YOUR GOAL: I need an exact copy of the lines from the one containing "Viewport: 1188px width, 1008px height." through the end of the records, without any pictures.

EXTRACTED DATA:
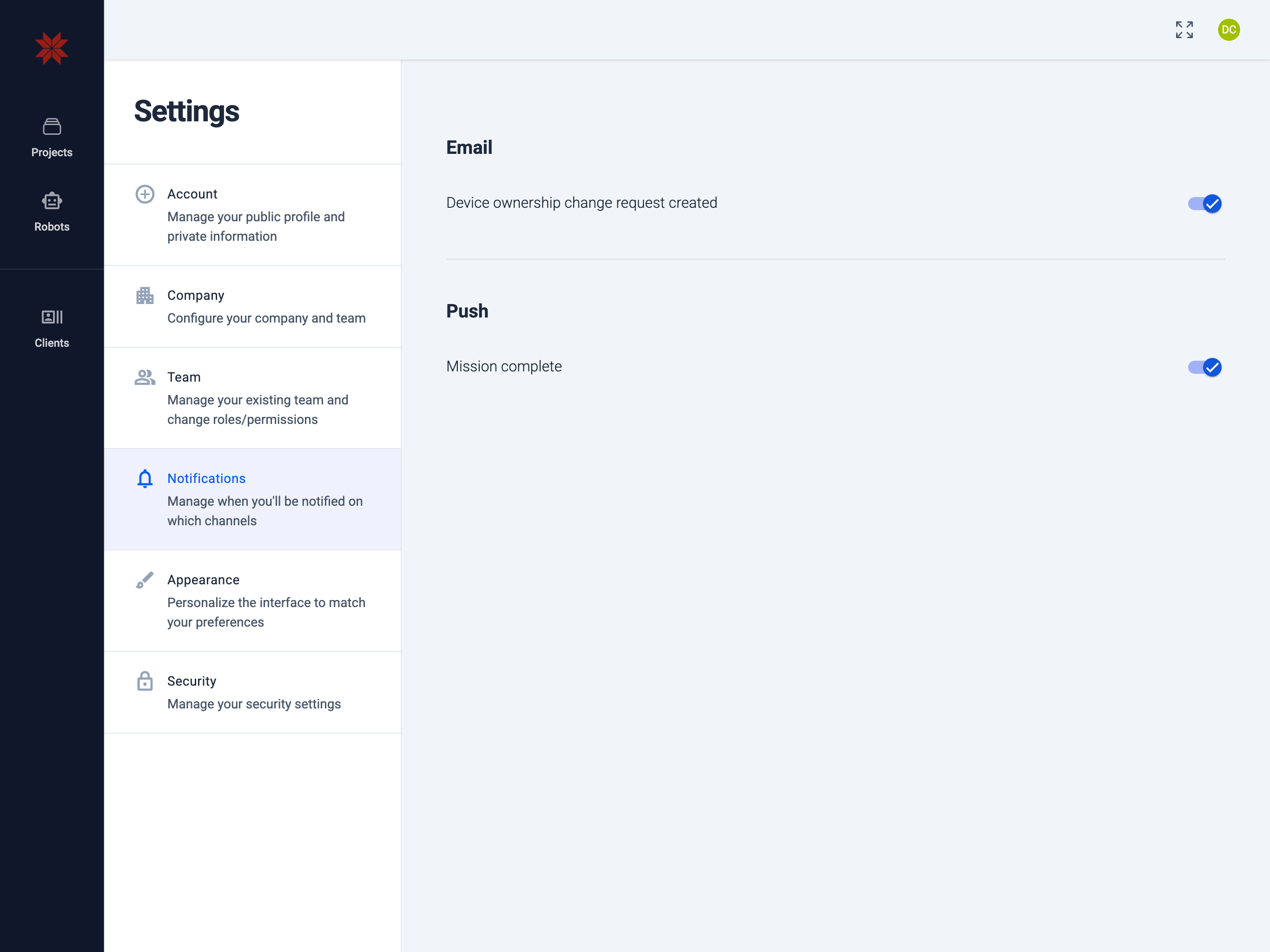Image resolution: width=1270 pixels, height=952 pixels.
Task: Click the Security settings label
Action: [x=192, y=681]
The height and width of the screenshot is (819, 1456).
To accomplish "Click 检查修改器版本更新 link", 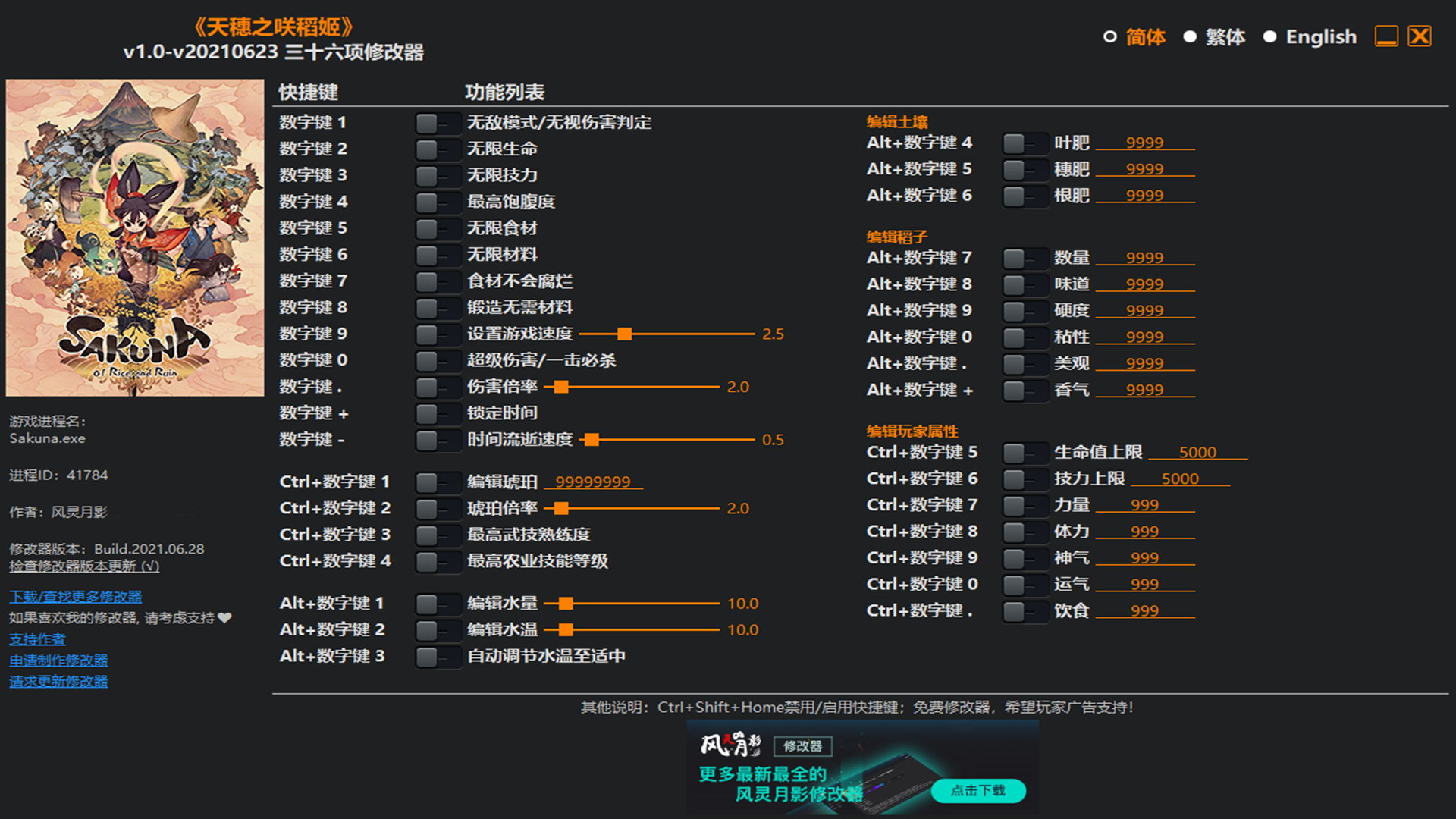I will tap(84, 566).
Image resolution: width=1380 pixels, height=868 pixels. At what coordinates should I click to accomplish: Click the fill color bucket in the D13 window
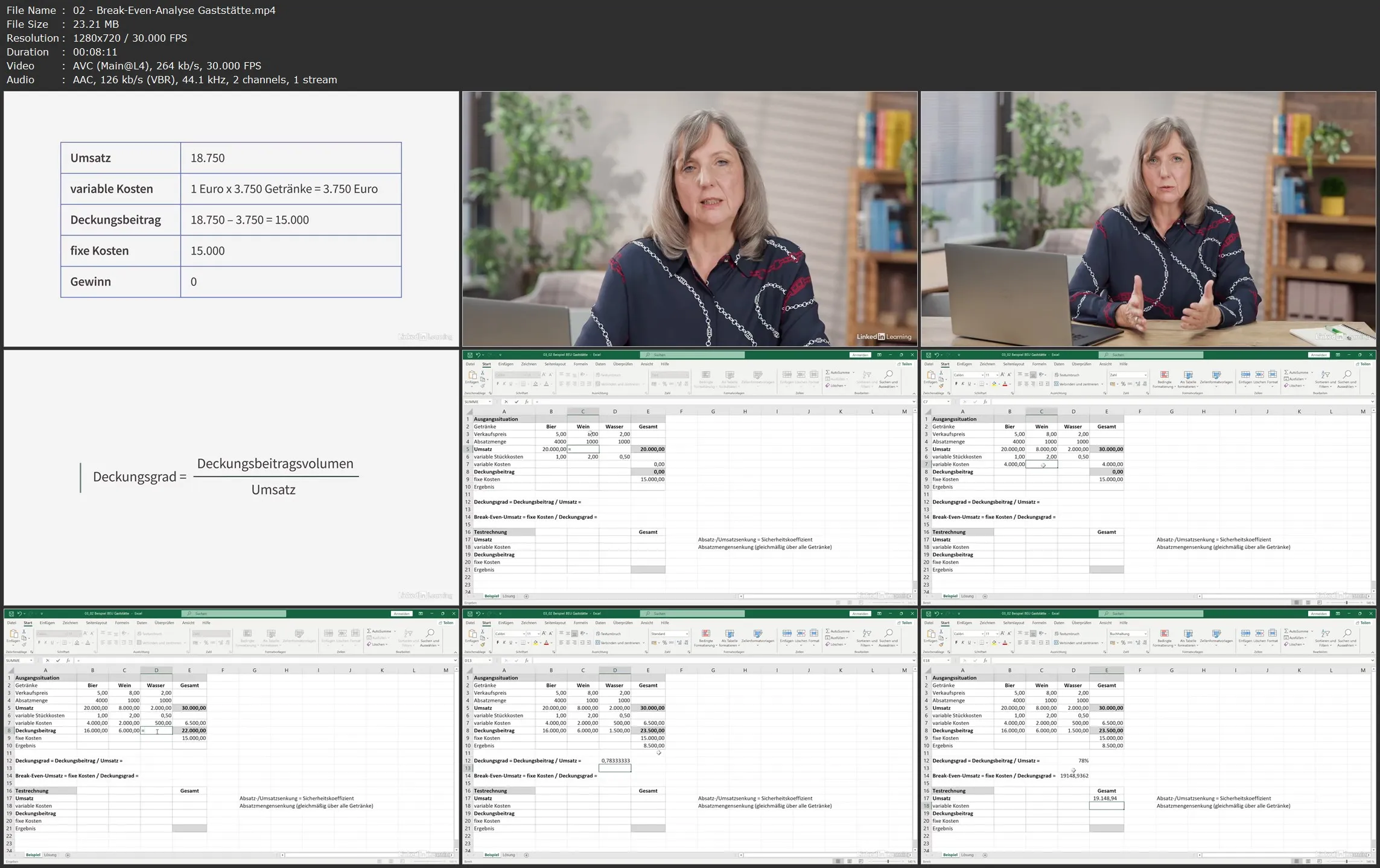coord(535,642)
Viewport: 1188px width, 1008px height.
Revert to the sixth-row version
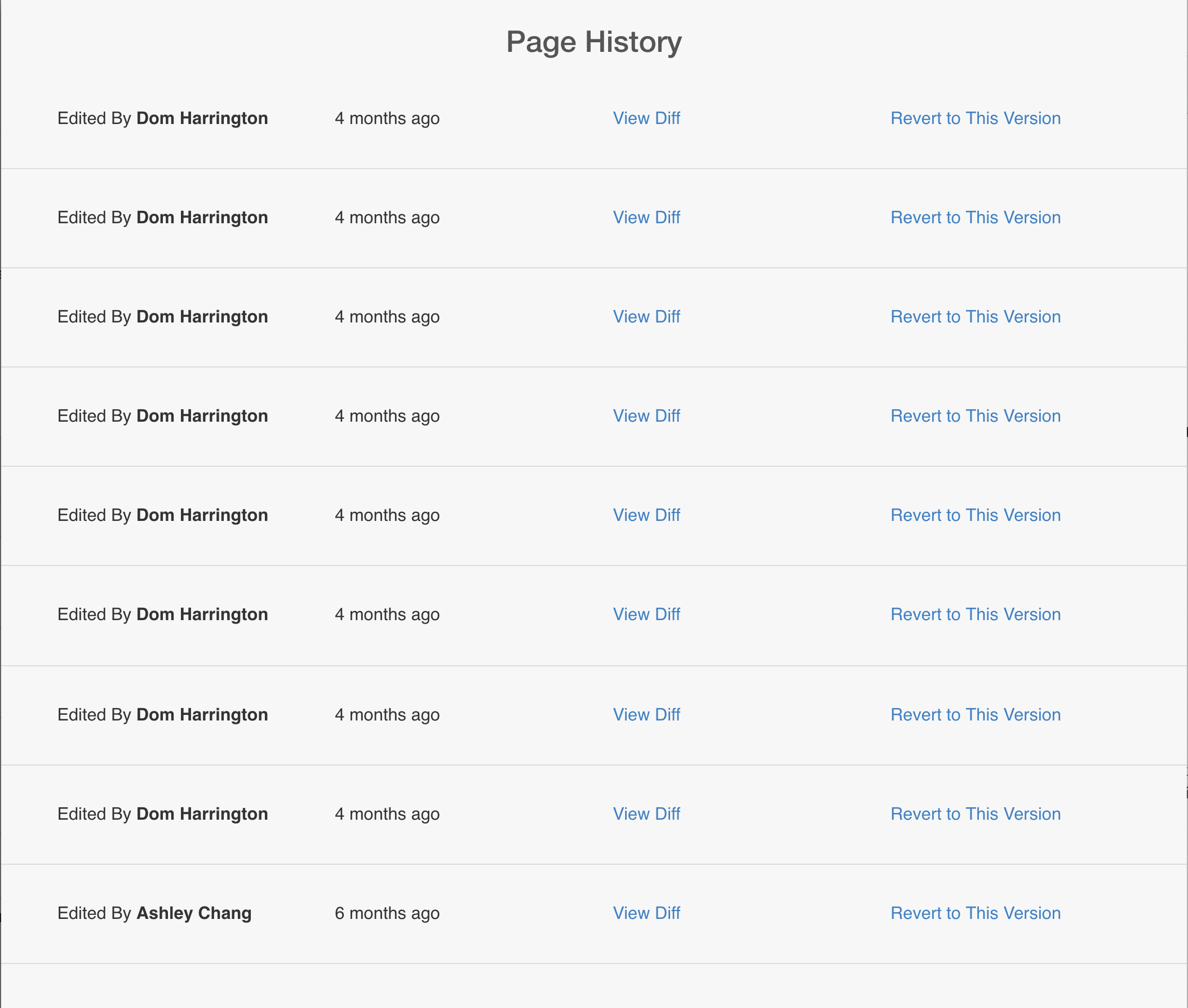975,614
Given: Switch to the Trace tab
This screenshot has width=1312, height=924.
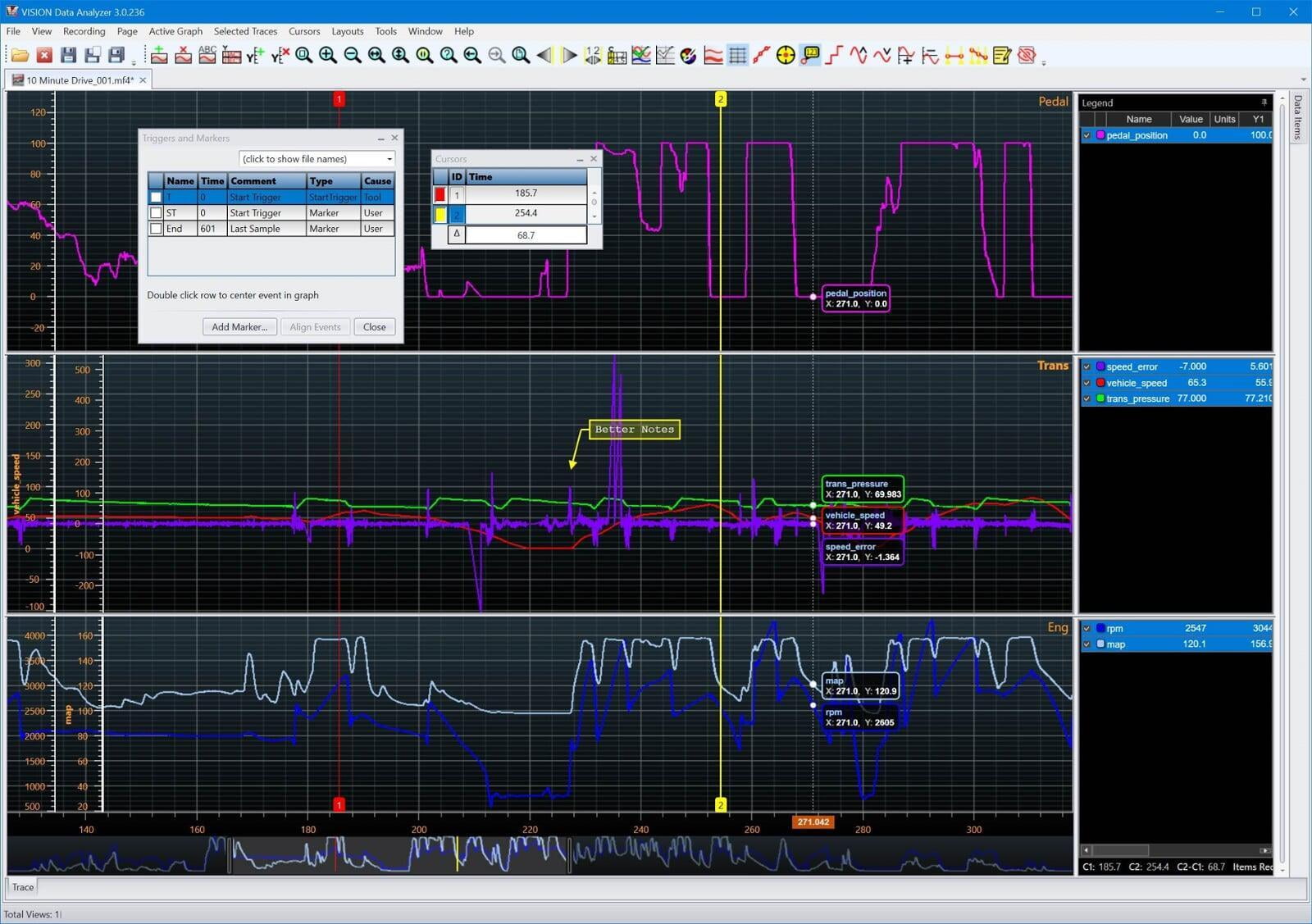Looking at the screenshot, I should 22,886.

YOUR RESPONSE:
Viewport: 1188px width, 1008px height.
Revert to the sixth-row version
975,614
Given: Switch to the Trace tab
This screenshot has width=1312, height=924.
Looking at the screenshot, I should 22,886.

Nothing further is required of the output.